Titans
Handmaid’s Tale, Fargo, Boardwalk Empire, Jack Ryan, The Expanse, WandaVision, Kim’s Convenience – I’ve spent the pandemic watching critical darlings of television’s second golden age. And I also watch Titans. As, in Teen Titans. Or, better yet, Teen Titans, Go! A junior justice league of heroic young sidekicks. It’s bad, folks. It’s the hour of the week I spend groaning at the screen.
24 premiered in November 2001, two months after the fall of the Twin Towers, a week after passage of the Patriot Act. The breathless, real-time story of a relentless intelligence agent was perfectly suited to its time. Jack Bauer, routinely relying on torture as a tactic of interrogation, was an avatar for our nation’s War on Terror.
As astutely as that show mirrored the zeitgeist, Titans proves tone deaf to it. Is this really the time to weaponize youthful vigilantes? I can hardly count the number of people these lionhearted celebutantes have killed in the course of season one.
But these characters must act against wholesome types long-defined in comics and other media. Apparently, they must act against logic and human motivation. Consider a silly (yet representative) example from “Hank and Dawn,” season one’s ninth episode. Dawn (Minka Kelly) rises in the middle of the night. She goes to the bathroom. And sits. On the edge of the tub.
Any number of things might rouse me from sleep. I can even think of various reasons to visit the bathroom. But to sit contemplatively (not to mention elegantly) on the edge of a tub figures in exactly no scenario I can imagine.
But if Dawn doesn’t sit on the edge of a moonlit tub, then she won’t discover pill bottles balanced on the sink. She won’t, therefore, decide to unleash seven years of Jujutsu on an abusive coach. She won’t conspire in the murder of a sex offender she’s never met. And she won’t consummate an act of revenge with a night of hot, tender sex.

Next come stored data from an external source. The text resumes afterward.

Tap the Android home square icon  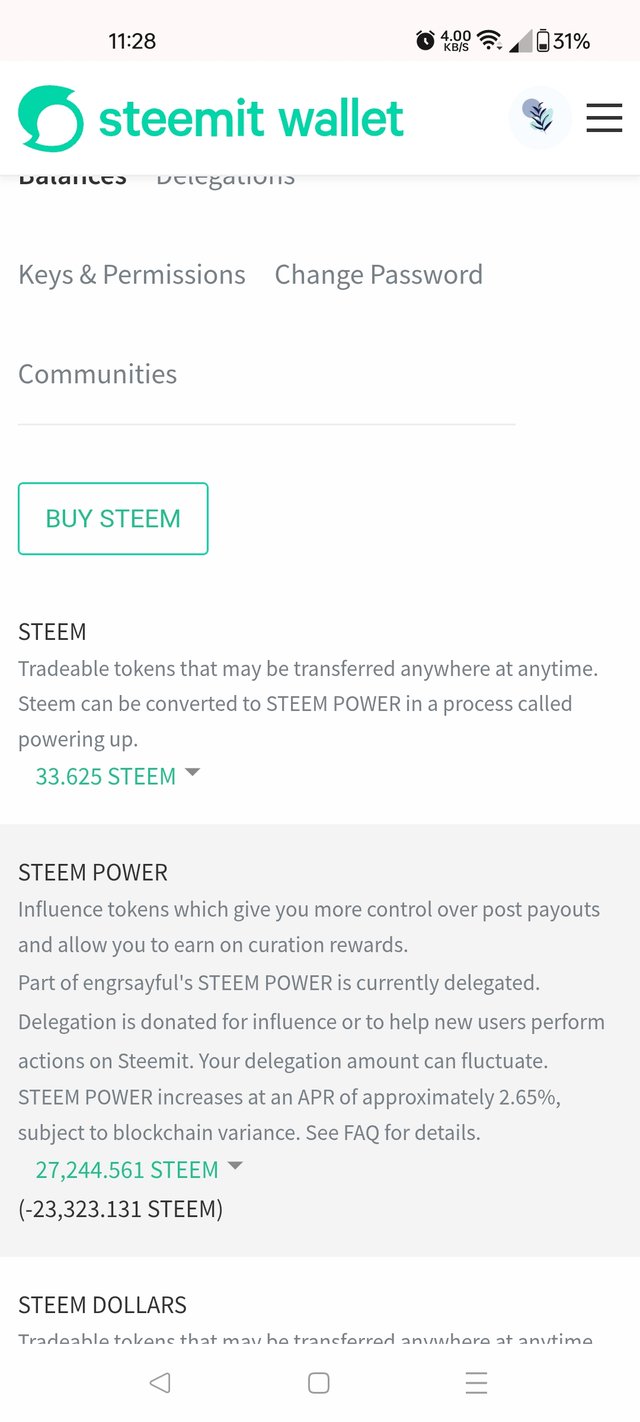click(x=319, y=1382)
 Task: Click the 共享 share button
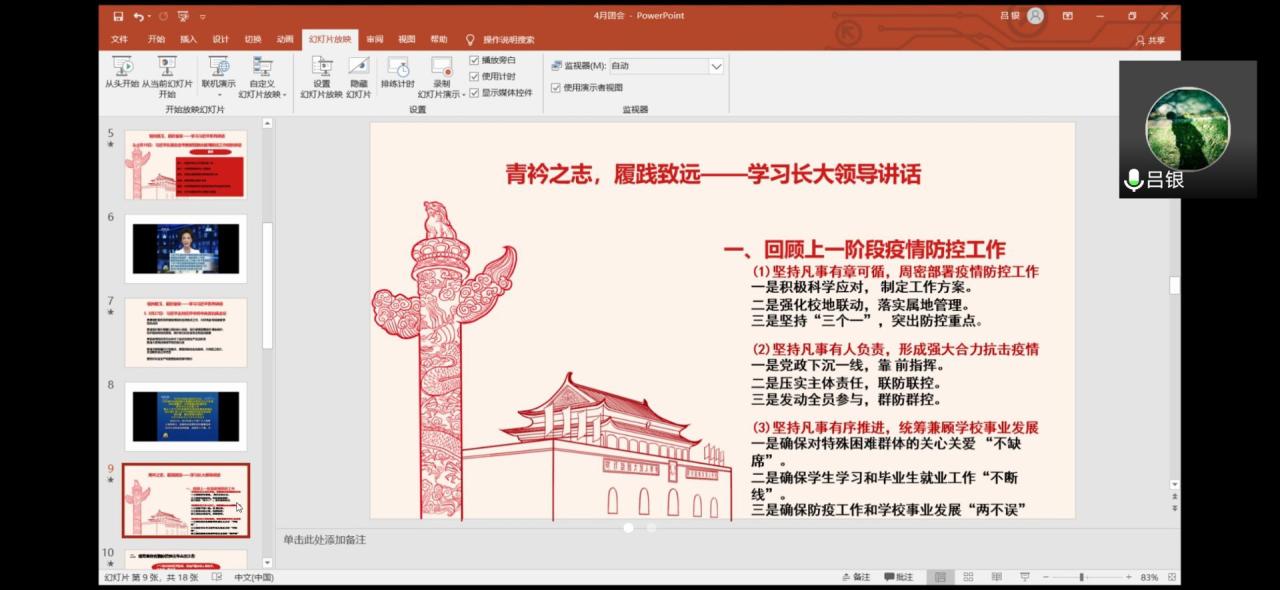(x=1150, y=40)
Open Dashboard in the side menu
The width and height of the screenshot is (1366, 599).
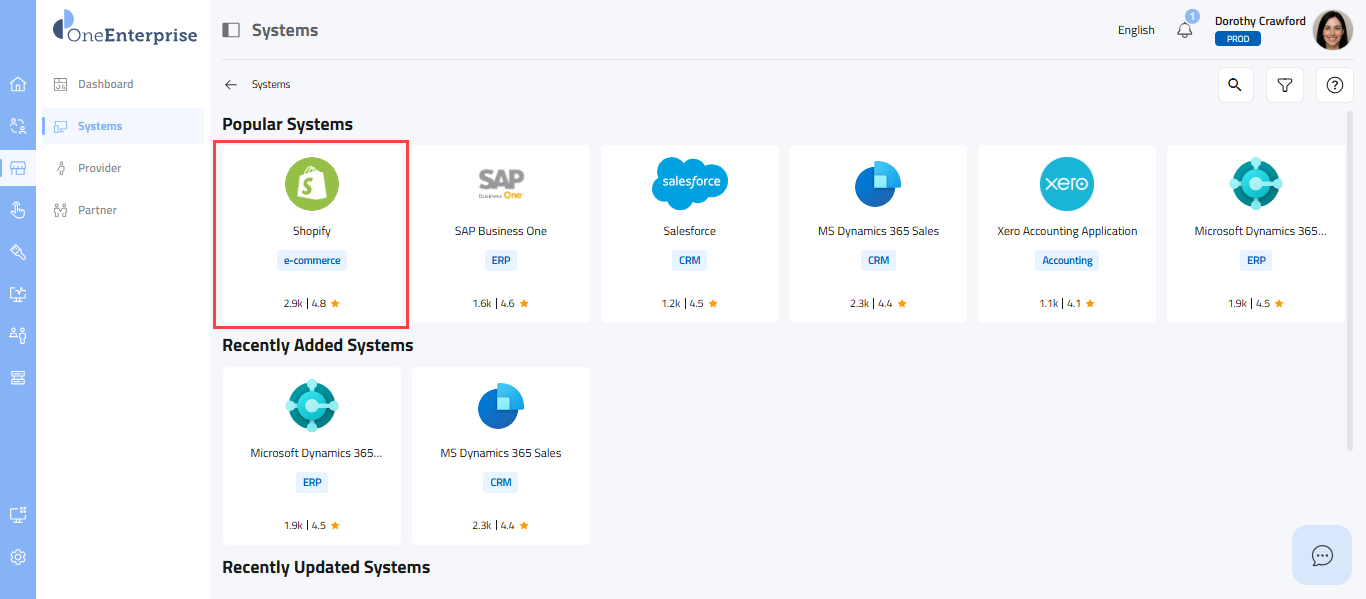click(x=105, y=84)
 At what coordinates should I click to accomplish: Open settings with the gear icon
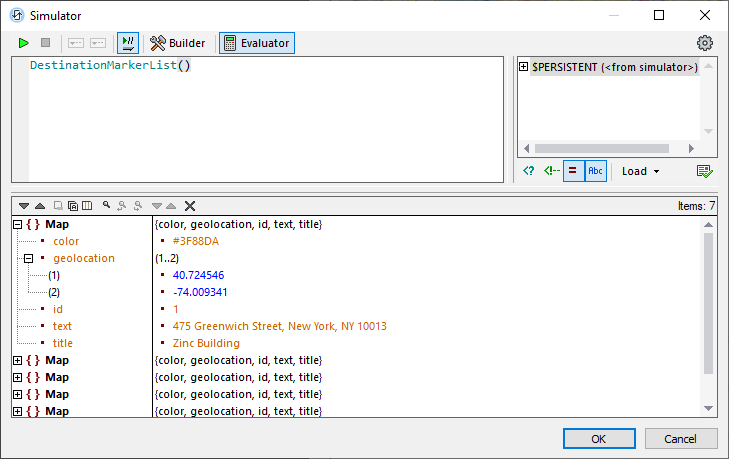[x=705, y=43]

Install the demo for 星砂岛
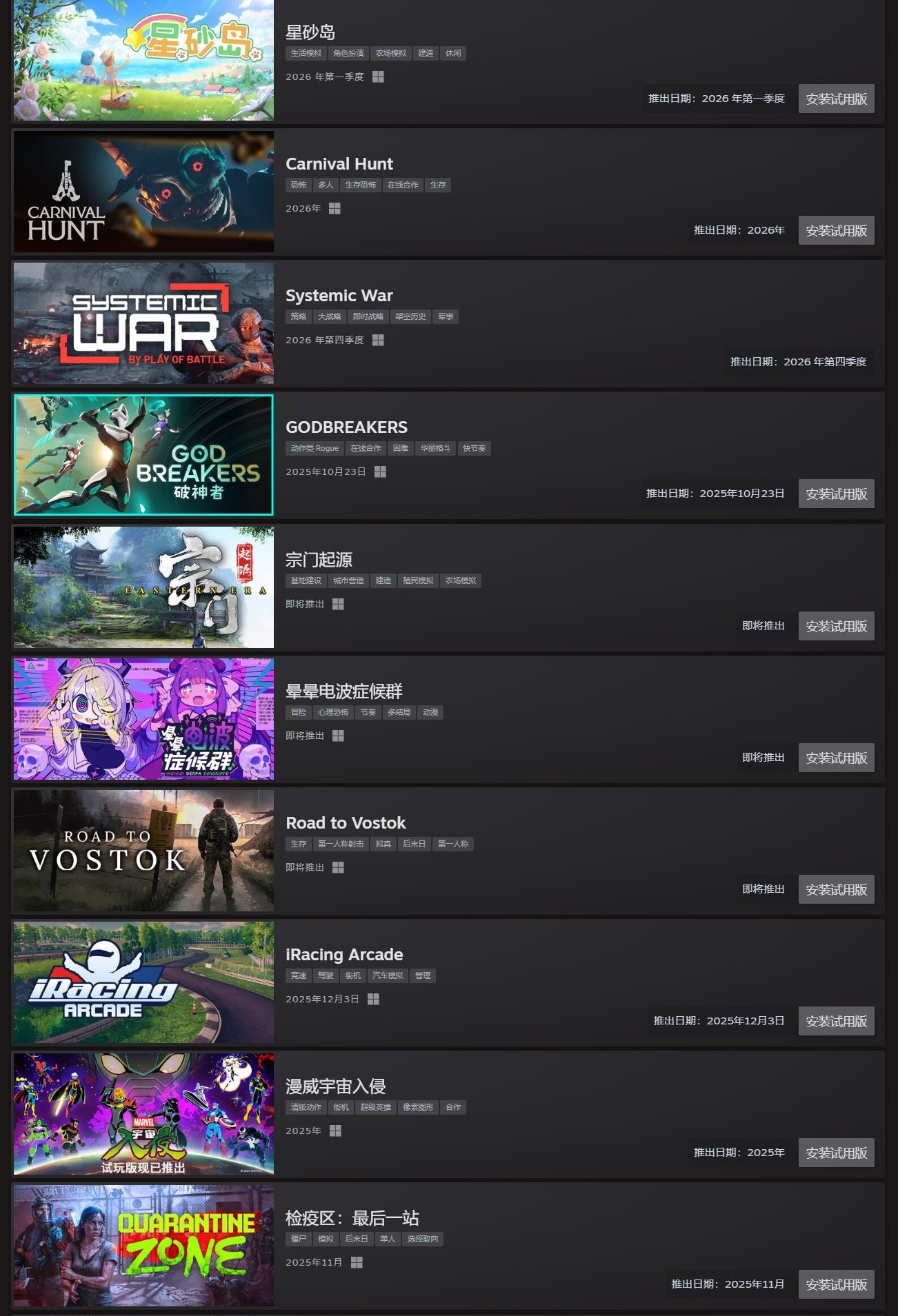(x=836, y=99)
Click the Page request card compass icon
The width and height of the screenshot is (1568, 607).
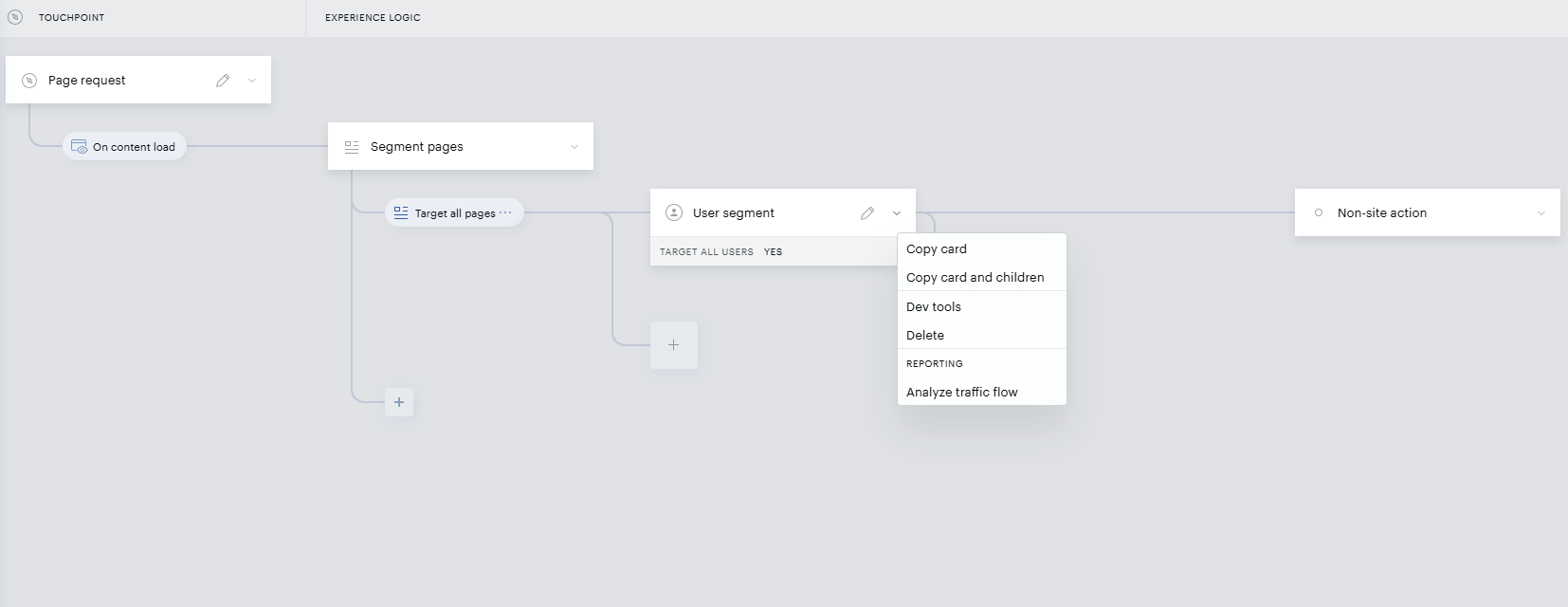pos(29,81)
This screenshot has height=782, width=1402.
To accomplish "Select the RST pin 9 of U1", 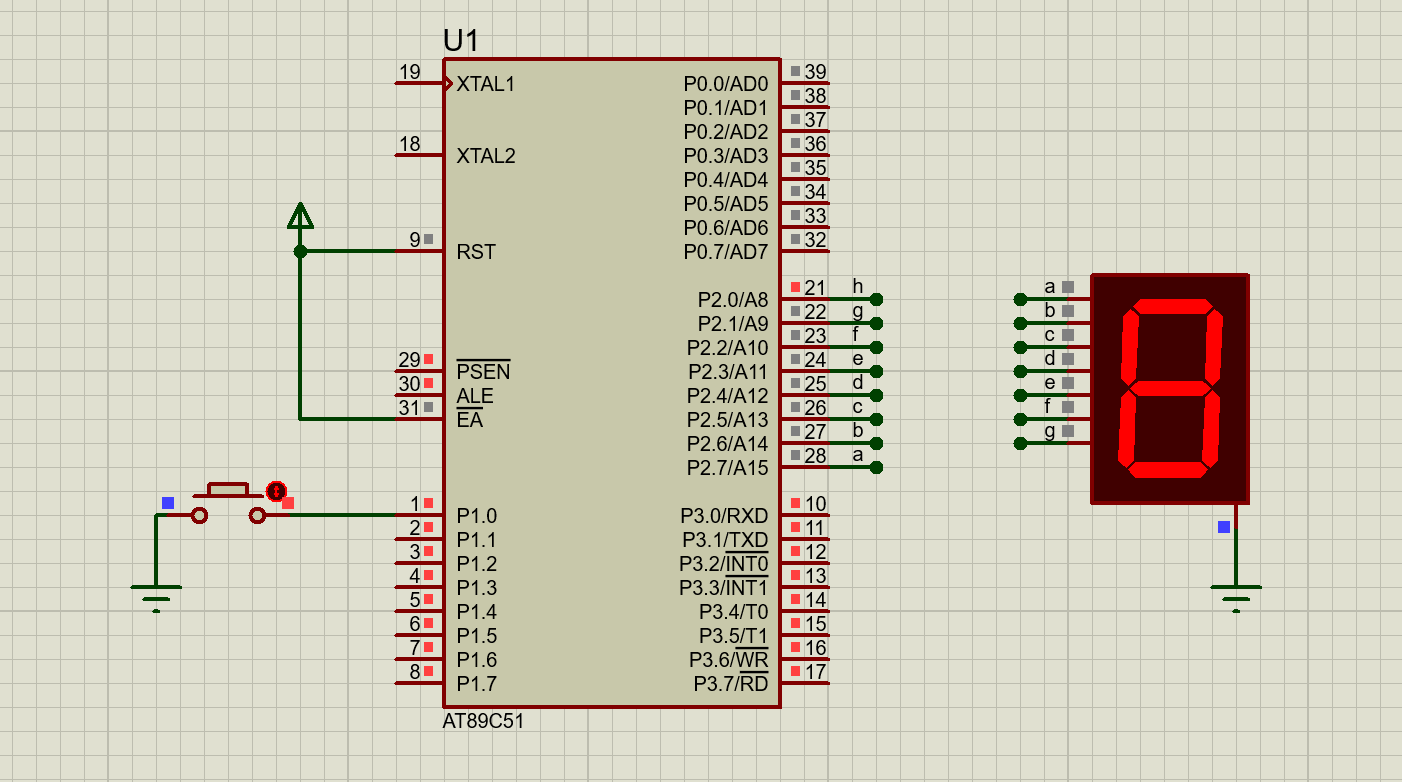I will pyautogui.click(x=419, y=251).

There is, for my taste, way too much deus in this machina. Too many nonsensical things happen in Act I – not because they are true to character – but because they are necessary in Act III. (Die Hard, by the way, is the yardstick in this regard. Pretty much everything that happens in that movie is a function of both character and plot. Insert chef’s kiss here.)
And yet. If students I’ve taught worked their way onto the crew of Titans, I’d brag. I would openly boast of their success in the industry. I would feature their professional triumph in promotional materials. I would herald them as role models for current students. I would invite them to speak as featured alumni.
Why? So few scenes of the show pitch to the strike zone of creative storytelling.
When I watch Titans, I don’t think about the lighting, or the editing, or the audio mix. The composition of shots, the movement of cameras draw no attention to themselves as incompetent or unprofessional. A unionized crew of skilled specialists performs their duties and assembles a product that adequately satisfies a base of customers. Friday night audiences eat pizza and shout at the screen. Craftspersons earn paychecks and lines on their résumés. It’s okay that we can’t reconcile pride in yeoman service with aesthetic aspirations.